Our Congress has even drafted bills to admit refugee children and professional men and women; the authorities have permitted their entrance, and they are now here, freely taking the place of our citizens. We have been preaching the doctrine of free speech and free press and assembly to the end that we are now confronted with two powerful influences using free speech, press and assembly to prepare for a battle in this country; to determine which, the Communist or the Fascist (extreme Left and Right) shall dictate how we shall live in Free America.”
It continues: “We must remain United:–Trade with Americans; employ only Americans; vote for Americans; and, put only Americans on guard in every public office and in the free public schools throughout this great nation. The clarion call of the Klan is ‘Awake Native Americans, lest you lose your birthright and leave nothing but a bitter struggle for coming generations.’”
I am always astounded that so many Americans do not to seem to comprehend that they descend from immigrants, be it one generation or ten generations ago. Even the people that we used to term Indians and now call Native Americans came here from somewhere else thousands of years ago.
Even though this conclave was held in North York, I’m sure any number of other York County municipalities could have just as easily hosted the convention. It is mind boggling to me to think that this was just 75 years ago. And it is chilling to see the similarities of some of that period KKK rhetoric to opinions voiced at many levels today.

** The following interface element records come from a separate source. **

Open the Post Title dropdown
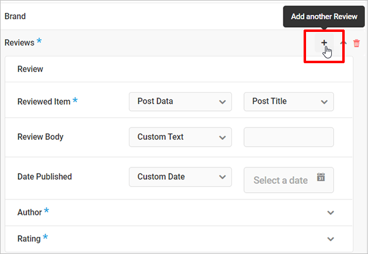pyautogui.click(x=288, y=101)
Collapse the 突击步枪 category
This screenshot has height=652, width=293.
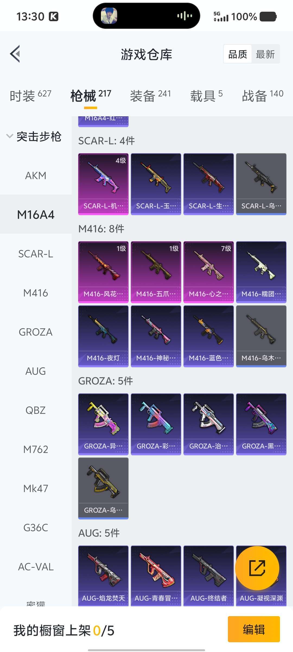[x=34, y=136]
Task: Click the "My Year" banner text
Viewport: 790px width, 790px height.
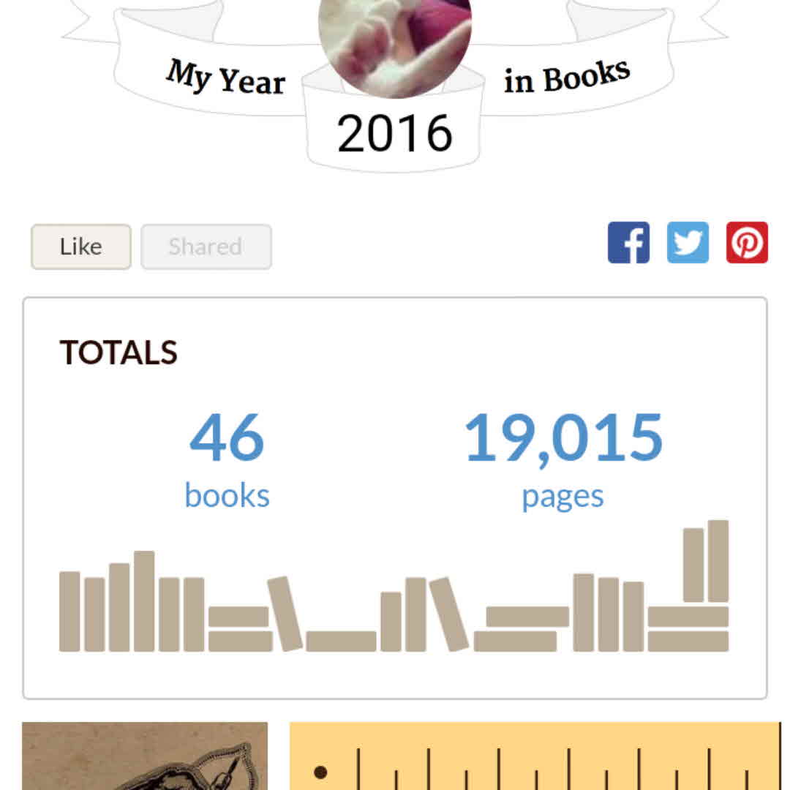Action: (225, 78)
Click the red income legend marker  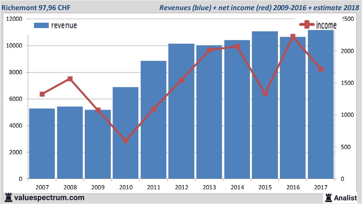[x=307, y=24]
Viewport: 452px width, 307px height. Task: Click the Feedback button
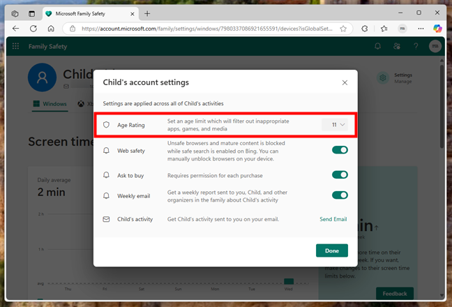395,294
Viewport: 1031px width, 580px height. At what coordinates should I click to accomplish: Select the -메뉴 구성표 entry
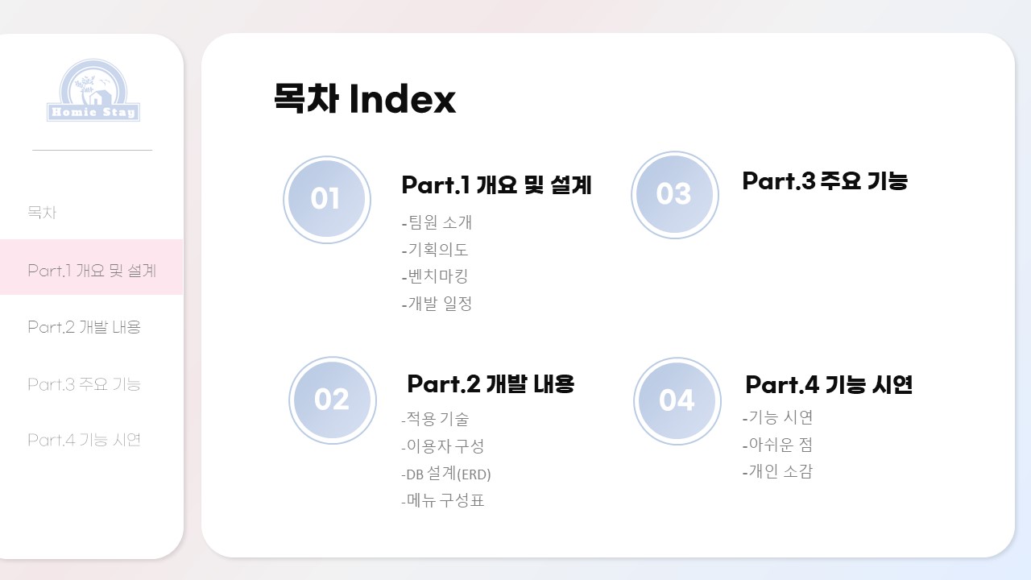tap(442, 500)
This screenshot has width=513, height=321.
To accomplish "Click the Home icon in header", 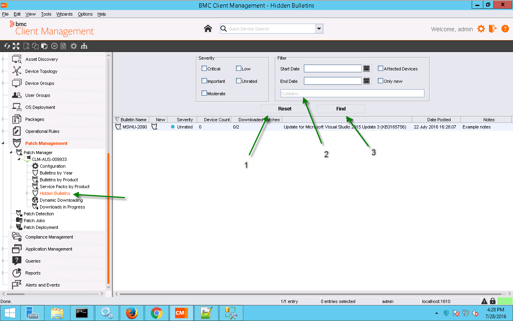I will pyautogui.click(x=208, y=28).
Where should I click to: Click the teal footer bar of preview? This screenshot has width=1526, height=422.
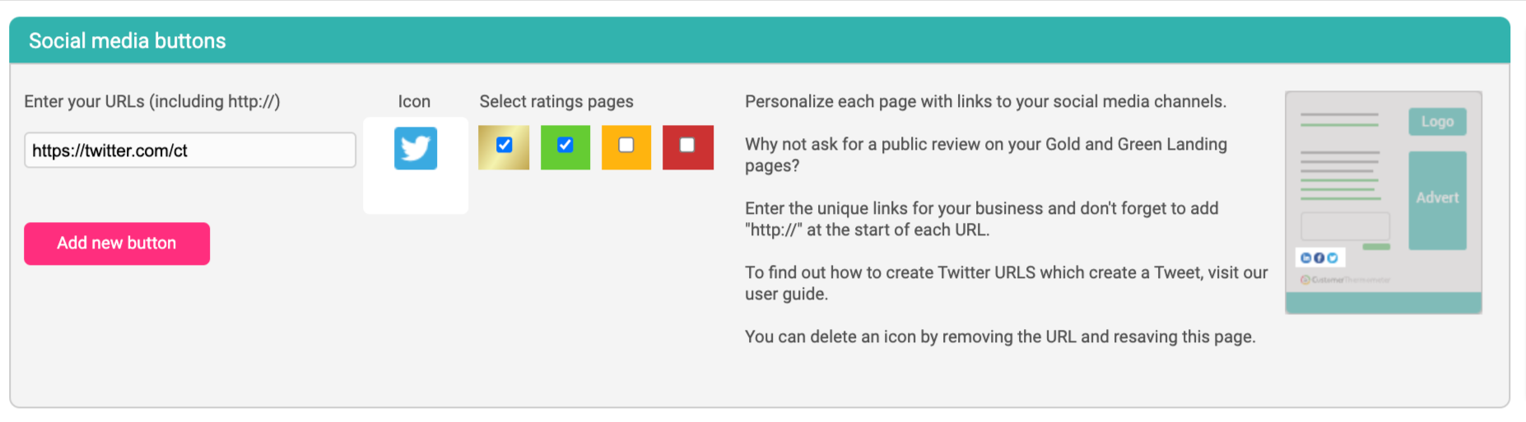pyautogui.click(x=1384, y=303)
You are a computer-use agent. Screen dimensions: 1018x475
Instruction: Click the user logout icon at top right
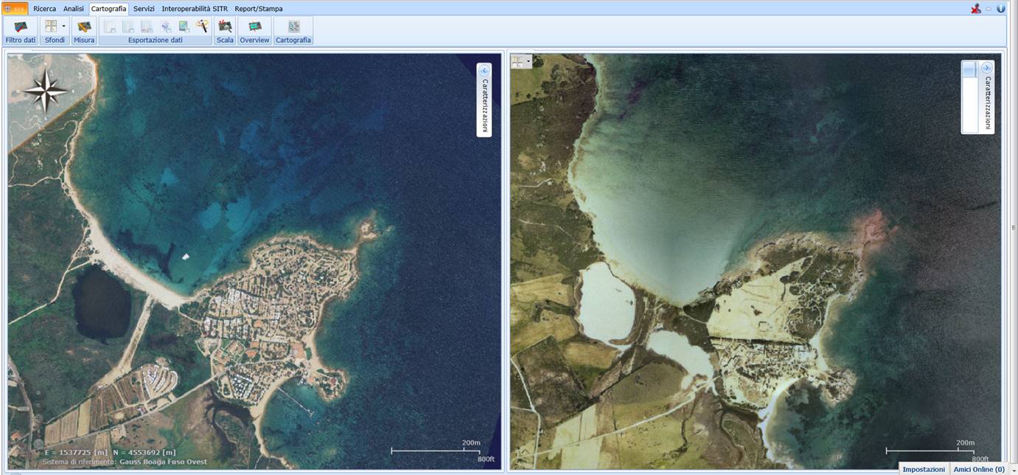[x=976, y=9]
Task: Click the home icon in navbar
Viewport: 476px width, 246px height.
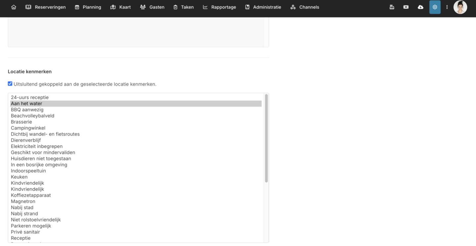Action: pos(14,7)
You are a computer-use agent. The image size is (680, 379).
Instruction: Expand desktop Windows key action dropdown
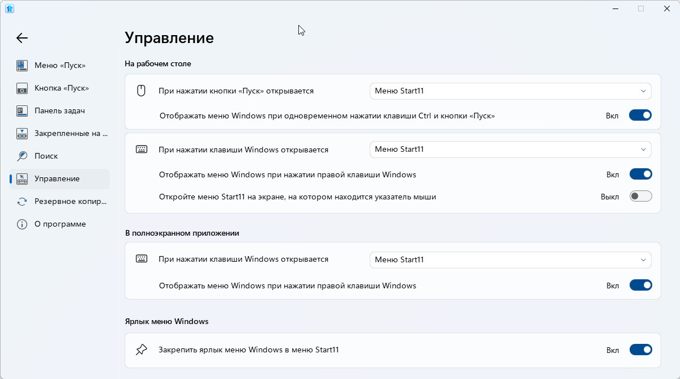pos(510,150)
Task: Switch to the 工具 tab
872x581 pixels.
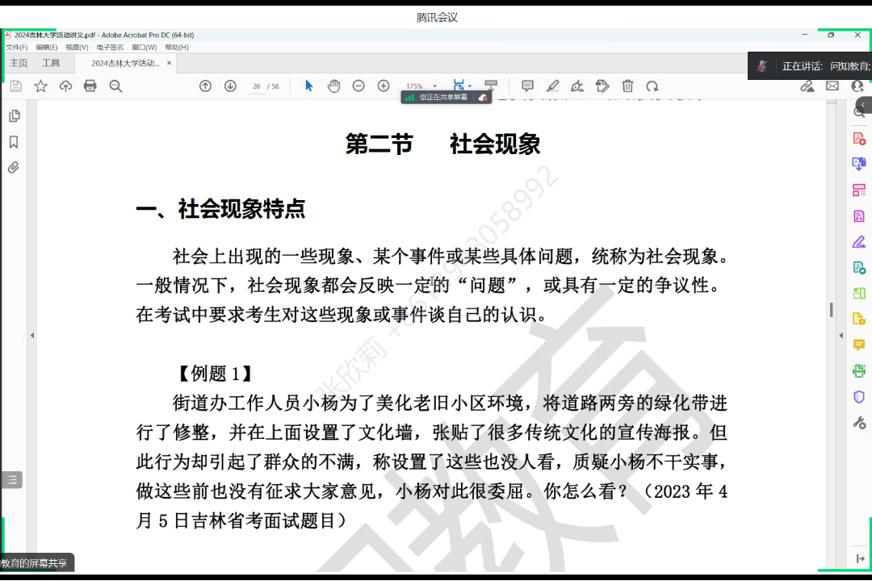Action: (51, 63)
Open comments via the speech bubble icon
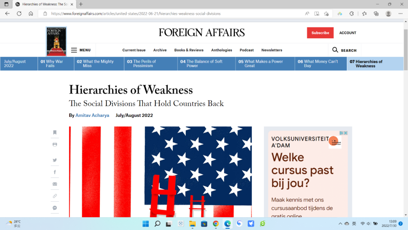 pyautogui.click(x=55, y=208)
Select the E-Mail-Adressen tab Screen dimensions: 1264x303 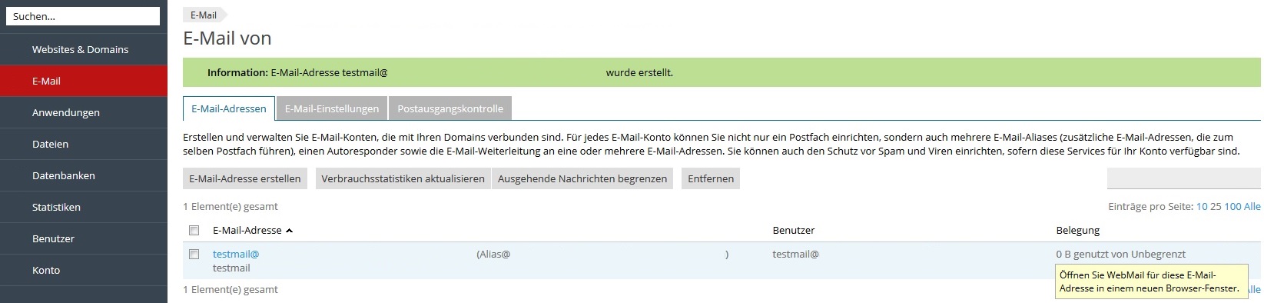point(229,108)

As now, extreme groups weren’t the only ones advocating isolationism. Americans were just emerging from the worst depression in their country’s history and more concerned about getting back on their own feet than what was happening in Europe. According to the U.S. Department of State website: in 1935 “Congress passed the first Neutrality Act prohibiting the export of ‘arms, ammunition, and implements of war’ from the United States to foreign nations at war…President Franklin D. Roosevelt originally opposed the legislation, but relented in the face of strong Congressional and public opinion.” The “cash and carry” provision in a subsequent 1937 Neutrality Act allowed nations at war “to acquire any items except arms from the United States, so long as they immediately paid for such items and carried them on non-American ships.” This meant the U.S. could sell oil and other vital materials to Great Britain and France.
“After a fierce debate in Congress, in November of 1939, a final Neutrality Act passed. This Act lifted the arms embargo and put all trade with belligerent nations under the terms of ‘cash-and-carry.’” President Roosevelt found a way in late 1940 to additionally help Britain and its allies through the Lend Lease program, exchanging such things as ships for base rights in foreign counties. As the State Department site points out: “In the end, the terms of the Neutrality Acts became irrelevant once the United States joined the Allies in the fight against Nazi Germany and Japan in December 1941.”
We look back to the pre-World War II period today filtered by what we know of the Holocaust and the world wide carnage that was soon to come. Could we have saved many from the Holocaust by less strict immigration restrictions? Should have we entered the war before we did, or did we need time to prepare? How much did vocal extremists color U.S. decisions? We can only guess.
Compared to the 1929 meeting, the 1939 convention was for one day instead of two, it seemed to be scaled down with less attendees. Many Pennsylvanians were starting to slowly become more sensible and tolerant. Seventy-five years later, we still need to keep working on it.